According to a study by the Access Group, master’s degree holders between the ages of 35 and 44 earn incomes 23 percent higher than those with bachelor’s degrees. But that’s not what motivated WGU Indiana graduates Matthew Smith and Jody Sloan to earn their master’s degree in business administration (MBA). Both turned to the business degree program for career advancement.

Smith wanted to make a career change. He started his career at Blockbuster and earned a bachelor’s degree in business entertainment, in hopes of getting on a managerial track. But when Dish Network acquired the company in 2011, he was laid off. He found a job at Eli Lilly and Company in the production department, ordering and dispensing materials. That’s when he found a passion for safety procedures and processes. He wanted to pursue a career in that field, but his undergraduate degree wasn’t getting him many interviews. “I needed some other kind of degree that would help me get out of the realm of someone looking at my résumé and saying, ‘Entertainment business, what is he going to do for us?’” Smith said.

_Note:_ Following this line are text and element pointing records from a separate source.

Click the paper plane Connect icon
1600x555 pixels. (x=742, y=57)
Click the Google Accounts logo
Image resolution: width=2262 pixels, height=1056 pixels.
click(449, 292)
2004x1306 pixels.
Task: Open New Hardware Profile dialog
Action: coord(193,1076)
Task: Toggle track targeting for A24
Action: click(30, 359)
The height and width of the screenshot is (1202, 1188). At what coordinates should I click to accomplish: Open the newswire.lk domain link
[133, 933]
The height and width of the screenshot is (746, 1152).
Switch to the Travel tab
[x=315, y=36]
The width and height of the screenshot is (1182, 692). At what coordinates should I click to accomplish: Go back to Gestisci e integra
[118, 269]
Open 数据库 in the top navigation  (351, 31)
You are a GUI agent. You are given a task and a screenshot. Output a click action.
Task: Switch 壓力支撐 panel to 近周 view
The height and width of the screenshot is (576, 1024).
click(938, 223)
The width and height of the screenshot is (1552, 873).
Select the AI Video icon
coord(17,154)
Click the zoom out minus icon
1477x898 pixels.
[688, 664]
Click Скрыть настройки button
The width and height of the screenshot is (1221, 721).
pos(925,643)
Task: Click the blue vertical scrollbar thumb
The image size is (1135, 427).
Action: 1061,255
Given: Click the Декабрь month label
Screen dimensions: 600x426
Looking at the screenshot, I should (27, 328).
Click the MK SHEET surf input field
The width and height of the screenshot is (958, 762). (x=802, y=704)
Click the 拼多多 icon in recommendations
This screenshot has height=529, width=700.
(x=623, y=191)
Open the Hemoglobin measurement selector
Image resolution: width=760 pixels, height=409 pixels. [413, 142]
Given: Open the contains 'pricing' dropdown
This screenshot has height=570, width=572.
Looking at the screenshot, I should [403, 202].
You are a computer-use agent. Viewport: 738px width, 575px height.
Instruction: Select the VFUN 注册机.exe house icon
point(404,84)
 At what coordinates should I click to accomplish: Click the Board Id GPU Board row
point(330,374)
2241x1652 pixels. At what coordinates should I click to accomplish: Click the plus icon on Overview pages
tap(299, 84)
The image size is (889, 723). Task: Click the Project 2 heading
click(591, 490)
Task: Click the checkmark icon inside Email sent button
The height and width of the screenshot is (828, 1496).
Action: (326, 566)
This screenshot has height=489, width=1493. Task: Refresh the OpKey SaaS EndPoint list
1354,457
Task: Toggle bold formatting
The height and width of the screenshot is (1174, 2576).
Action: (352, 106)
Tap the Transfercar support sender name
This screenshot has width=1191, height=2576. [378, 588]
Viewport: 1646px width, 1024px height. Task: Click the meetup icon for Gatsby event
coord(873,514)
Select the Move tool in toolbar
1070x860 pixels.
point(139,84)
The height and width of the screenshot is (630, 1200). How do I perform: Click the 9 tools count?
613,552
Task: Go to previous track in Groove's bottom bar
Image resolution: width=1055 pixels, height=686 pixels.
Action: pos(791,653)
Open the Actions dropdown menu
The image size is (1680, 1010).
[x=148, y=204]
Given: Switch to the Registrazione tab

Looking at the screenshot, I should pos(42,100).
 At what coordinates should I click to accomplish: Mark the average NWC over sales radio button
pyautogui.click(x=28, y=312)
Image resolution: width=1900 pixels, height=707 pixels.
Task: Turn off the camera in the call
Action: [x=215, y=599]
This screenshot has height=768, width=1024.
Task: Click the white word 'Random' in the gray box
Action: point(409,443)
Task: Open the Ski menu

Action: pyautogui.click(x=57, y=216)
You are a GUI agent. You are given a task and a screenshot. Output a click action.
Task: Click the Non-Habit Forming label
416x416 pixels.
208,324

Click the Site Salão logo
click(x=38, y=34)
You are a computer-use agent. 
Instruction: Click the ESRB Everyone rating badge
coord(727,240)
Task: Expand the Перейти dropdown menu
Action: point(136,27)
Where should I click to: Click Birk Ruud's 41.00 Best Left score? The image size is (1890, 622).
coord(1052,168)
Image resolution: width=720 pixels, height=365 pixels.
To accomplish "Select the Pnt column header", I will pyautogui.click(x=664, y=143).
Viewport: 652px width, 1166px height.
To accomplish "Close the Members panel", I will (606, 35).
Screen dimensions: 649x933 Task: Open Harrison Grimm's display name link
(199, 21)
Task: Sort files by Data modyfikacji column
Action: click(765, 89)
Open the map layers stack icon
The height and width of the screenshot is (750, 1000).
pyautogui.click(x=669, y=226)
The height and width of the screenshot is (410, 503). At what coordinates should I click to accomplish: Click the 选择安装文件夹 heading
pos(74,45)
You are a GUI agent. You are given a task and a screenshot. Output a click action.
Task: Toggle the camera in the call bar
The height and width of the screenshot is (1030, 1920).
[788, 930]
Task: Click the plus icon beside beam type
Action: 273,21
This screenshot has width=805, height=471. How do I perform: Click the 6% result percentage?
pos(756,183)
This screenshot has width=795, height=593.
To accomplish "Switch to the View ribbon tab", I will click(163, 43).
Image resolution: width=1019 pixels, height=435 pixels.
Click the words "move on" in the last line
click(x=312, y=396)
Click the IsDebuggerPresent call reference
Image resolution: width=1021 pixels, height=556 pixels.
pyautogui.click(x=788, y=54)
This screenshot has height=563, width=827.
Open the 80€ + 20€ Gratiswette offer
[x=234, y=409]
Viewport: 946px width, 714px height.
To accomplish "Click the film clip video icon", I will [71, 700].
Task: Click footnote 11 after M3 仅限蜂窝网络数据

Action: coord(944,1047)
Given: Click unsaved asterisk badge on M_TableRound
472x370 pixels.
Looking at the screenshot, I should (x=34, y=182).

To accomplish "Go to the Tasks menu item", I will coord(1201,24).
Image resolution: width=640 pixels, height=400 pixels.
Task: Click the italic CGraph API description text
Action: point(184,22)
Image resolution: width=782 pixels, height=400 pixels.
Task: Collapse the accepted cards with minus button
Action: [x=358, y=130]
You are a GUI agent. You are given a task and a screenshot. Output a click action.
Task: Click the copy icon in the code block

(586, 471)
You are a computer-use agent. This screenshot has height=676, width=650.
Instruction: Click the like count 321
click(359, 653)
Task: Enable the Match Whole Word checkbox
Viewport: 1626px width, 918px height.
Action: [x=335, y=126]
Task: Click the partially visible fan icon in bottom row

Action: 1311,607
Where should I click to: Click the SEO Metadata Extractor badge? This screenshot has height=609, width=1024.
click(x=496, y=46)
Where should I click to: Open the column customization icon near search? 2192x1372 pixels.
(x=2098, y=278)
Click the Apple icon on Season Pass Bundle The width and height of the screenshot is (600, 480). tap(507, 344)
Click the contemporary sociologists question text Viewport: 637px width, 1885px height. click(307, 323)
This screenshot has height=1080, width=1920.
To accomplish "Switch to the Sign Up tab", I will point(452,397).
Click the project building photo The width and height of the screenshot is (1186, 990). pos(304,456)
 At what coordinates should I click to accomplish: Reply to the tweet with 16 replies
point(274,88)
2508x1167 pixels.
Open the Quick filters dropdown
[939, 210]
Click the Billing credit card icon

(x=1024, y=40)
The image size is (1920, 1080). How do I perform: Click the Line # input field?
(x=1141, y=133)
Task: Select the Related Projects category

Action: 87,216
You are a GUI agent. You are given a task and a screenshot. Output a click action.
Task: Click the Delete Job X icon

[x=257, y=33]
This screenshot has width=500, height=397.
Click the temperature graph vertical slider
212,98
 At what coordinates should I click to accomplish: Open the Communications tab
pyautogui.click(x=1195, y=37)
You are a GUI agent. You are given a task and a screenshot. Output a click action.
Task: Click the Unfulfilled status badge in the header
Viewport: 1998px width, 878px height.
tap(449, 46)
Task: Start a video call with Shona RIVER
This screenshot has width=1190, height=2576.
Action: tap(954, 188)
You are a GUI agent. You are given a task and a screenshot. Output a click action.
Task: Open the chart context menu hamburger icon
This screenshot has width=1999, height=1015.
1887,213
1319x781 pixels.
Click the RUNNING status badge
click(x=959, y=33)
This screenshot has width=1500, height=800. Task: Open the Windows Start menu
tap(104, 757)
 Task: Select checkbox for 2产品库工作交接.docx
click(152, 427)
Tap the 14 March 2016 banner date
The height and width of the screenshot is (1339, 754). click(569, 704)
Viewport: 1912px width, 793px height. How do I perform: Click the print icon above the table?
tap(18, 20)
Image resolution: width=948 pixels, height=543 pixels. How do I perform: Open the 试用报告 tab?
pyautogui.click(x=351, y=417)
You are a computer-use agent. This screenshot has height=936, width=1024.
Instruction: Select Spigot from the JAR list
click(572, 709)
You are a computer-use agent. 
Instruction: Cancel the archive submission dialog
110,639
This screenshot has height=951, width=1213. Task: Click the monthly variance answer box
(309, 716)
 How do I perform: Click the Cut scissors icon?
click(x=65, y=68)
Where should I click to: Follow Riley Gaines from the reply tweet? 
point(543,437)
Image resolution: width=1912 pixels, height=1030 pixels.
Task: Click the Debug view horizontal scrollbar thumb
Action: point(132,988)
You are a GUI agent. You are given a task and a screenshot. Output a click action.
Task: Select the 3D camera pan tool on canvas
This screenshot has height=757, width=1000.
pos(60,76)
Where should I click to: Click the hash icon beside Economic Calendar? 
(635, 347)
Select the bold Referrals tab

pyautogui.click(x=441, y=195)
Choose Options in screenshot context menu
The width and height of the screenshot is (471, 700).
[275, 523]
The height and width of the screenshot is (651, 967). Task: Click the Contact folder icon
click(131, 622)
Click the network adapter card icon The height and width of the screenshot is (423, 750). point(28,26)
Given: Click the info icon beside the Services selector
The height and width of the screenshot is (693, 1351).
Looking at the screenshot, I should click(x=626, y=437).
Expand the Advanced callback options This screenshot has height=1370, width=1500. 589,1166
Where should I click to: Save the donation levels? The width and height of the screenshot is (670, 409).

Sloan was working as operations manager at Navient, his employer since 1994. His undergraduate degree was in business administration, but he believed an MBA would help him advance more quickly at the company.

After doing research, both decided to pursue their MBA at WGU Indiana because of its flexible, online approach and competency-based education model, which allowed them to accelerate through the program.

Sloan took thirteen months to earn his degree in 2011, while working up to fifty hours a week at Navient. He completed many of his studies during holiday and vacation times. “The only thing I would have done differently in pursuing my MBA is that I would have done it sooner,” he said.

Smith earned his MBA in management strategy in fifteen months, in 2015, and said he appreciated setting his own pace. “When I got motivated to complete a class quickly, I could sometimes complete it in a number of days,” he said. “With my undergraduate degree, it was completely online, but it required that you complete one class over a month-long period.”

Both now have jobs they find challenging and satisfying. Sloan is senior director of Vendor Management and Compliance at Navient. Smith is environmental health and safety supervisor at US Ecology, a waste management services company in Indianapolis. “I don’t think they would have taken a second look at me without my graduate degree,” Smith said.